His words were hiding beneath his unquiet eyes. Unable to decide whether to set those words free or hold them a little longer, he took a hurried sip of the calming hot coffee. His eyes, which were trained to radiate confidence, feared that he might seem weak if he had revealed his hope. His humane hope was visibly shadowed by his logical fear. That hope won for the first time in nearly five decades, after an extraordinary battle that required him to swallow his own pride along with the last sip of the coffee.
The delight of making a decision, without using Excel sheets and frameworks, brewed a childlike joy in him and wiped away the veneer of plastic confidence. He looked relaxed in his vulnerability.
“I need a partner. I feel lonely.” He spoke as though he protested. The world in his eyeballs—shadowed by uneven eyelashes—seemed intentionally unfair towards him.
Why all of a sudden? I asked.
There was a tough silence in the room. His pride was inappropriately touched.
He spoke with a sudden clarity.
“A few months back, I bought a blue bird. Every day, before leaving for work, I would personally prepare her food and place it inside her nest.”

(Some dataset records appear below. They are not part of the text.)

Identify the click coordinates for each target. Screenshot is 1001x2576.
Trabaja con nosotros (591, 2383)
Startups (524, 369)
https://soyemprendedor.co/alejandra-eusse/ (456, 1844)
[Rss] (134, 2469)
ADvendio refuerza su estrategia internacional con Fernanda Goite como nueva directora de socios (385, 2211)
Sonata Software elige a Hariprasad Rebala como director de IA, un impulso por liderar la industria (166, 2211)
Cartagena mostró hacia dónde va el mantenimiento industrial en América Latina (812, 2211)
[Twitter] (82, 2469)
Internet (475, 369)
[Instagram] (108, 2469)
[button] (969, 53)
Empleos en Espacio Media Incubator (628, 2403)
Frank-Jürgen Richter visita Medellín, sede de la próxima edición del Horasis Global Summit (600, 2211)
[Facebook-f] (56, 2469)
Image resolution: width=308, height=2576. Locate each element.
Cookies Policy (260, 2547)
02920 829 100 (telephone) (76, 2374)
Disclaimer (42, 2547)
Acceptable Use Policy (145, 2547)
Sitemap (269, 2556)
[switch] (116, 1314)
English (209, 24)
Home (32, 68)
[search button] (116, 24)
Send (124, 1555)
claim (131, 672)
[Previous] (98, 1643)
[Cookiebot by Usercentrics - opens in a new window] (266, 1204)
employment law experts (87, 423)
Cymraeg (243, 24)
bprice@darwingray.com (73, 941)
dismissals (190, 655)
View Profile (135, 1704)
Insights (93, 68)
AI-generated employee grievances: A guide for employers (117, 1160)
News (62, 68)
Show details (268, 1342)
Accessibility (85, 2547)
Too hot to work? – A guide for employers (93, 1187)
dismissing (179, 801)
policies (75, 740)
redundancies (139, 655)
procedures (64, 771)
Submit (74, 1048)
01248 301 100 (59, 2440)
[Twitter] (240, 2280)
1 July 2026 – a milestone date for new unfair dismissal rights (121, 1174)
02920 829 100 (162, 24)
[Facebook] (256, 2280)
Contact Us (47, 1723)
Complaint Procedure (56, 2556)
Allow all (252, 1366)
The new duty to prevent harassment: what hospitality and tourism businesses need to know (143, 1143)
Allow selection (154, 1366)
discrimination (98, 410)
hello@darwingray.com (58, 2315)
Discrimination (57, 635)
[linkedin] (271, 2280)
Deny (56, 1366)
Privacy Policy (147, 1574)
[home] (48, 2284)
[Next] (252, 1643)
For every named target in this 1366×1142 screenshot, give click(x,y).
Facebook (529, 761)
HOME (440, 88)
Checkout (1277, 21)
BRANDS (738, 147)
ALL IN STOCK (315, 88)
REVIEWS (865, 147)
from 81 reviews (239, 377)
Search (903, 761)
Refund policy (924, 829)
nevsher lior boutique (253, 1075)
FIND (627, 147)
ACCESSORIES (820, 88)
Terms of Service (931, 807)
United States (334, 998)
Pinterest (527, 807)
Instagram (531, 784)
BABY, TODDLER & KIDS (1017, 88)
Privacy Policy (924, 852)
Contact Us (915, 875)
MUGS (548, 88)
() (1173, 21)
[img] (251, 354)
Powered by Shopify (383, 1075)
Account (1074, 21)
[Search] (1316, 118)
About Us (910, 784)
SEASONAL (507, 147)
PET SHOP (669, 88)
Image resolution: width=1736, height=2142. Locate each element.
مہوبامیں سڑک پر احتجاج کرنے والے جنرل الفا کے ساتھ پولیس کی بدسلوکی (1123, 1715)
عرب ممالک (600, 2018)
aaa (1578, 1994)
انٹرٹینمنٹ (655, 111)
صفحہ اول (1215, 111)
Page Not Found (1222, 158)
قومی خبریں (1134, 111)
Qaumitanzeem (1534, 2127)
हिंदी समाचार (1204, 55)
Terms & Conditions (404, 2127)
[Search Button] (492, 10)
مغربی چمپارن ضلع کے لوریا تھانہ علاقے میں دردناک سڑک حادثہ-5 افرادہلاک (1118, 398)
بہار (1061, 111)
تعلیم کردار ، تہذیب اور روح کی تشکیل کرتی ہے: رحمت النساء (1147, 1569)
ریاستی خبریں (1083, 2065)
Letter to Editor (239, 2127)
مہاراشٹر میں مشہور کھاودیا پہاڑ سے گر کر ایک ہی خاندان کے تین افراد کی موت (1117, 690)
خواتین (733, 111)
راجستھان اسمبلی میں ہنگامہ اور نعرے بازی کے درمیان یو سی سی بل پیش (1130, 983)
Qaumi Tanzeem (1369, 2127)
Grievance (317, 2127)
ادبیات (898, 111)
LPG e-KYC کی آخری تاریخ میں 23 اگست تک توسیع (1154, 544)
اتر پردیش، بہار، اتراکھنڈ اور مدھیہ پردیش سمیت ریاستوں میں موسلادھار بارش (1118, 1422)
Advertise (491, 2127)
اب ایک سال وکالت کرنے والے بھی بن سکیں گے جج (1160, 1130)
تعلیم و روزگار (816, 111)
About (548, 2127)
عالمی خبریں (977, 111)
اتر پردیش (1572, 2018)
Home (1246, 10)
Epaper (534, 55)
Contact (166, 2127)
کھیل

“But she wouldn’t eat much. I couldn’t understand why.”
“Then, one morning, I waited after placing the food in front of her. I whistled. She gently looked at me and started eating. Occasionally she raised her eyes, flaunted her beautiful beak and tail, and continued eating.”
“You see, she needed someone to witness her life.”
Witness? As in?
“I could see myself in her. The desire to be seen and heard. At the end of the day, when I return home, I feel a strong urge to share my fame and name, my little wins, and my minor disappointments with someone—with a person. Not with Netflix. I need someone to witness my life.”
Moisture glittered in his eyes and radiated warmth. Those words were finally released. Finally spoken.
Sans the trained confidence, the CEO was truly confident.